Single by J-Ax and Fedez featuring Stash and Levante

from the album Comunisti col Rolex
- Released: 18 November 2016
- Recorded: 2016
- Genre: Electropop; deep house;
- Length: 4:08
- Label: Newtopia; Sony;
- Songwriters: Alessandro Aleotti; Federico Lucia; Angelo Rogoli; Dario Faini; Alessandro Merli; Fabio Clemente;
- Producer: Takagi & Ketra

J-Ax singles chronology
| "Vorrei ma non posto" (2016) | "Assenzio" (2016) | "Piccole cose" (2017) |

Fedez singles chronology
| "Vorrei ma non posto" (2016) | "Assenzio" (2016) | "Piccole cose" (2017) |

Music video
- "Assenzio" on YouTube

= Assenzio =

"Assenzio" is a song by Italian rappers J-Ax and Fedez, with featured vocals by Italian singers Stash and Levante. It was released on 18 November 2016 as the second single from the two rappers' collaborative album Comunisti col Rolex.

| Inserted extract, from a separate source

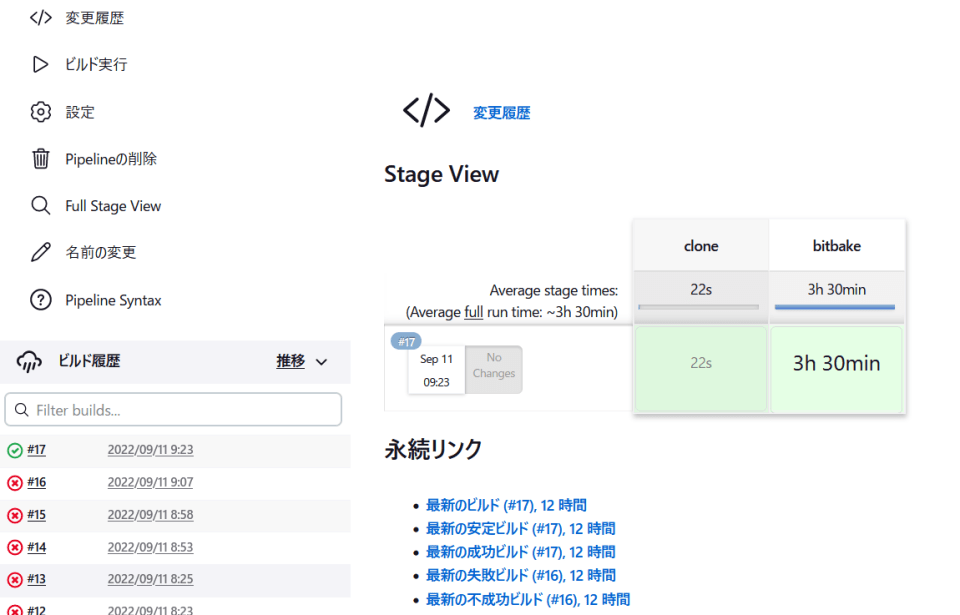Open 最新の失敗ビルド (#16) permalink
Screen dimensions: 960x615
point(520,575)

It was produced by the duo Takagi & Ketra. The song peaked at number 1 on the Italian Singles Chart and was certified quadruple platinum in Italy.

==Music video==
A music video to accompany the release of "Assenzio", directed by Mauro Russo, was released on YouTube on the same day.

==Charts==

Weekly chart performance for "Assenzio"
| Chart (2016) | Peak position |
|---|---|
| Italy (FIMI) | 1 |
| Italy Airplay (EarOne) | 13 |

==Certifications==

Certifications for "Assenzio"
| Region | Certification | Certified units/sales |
| Italy (FIMI) | 4× Platinum | 200,000^{‡} |
^{‡} Sales+streaming figures based on certification alone.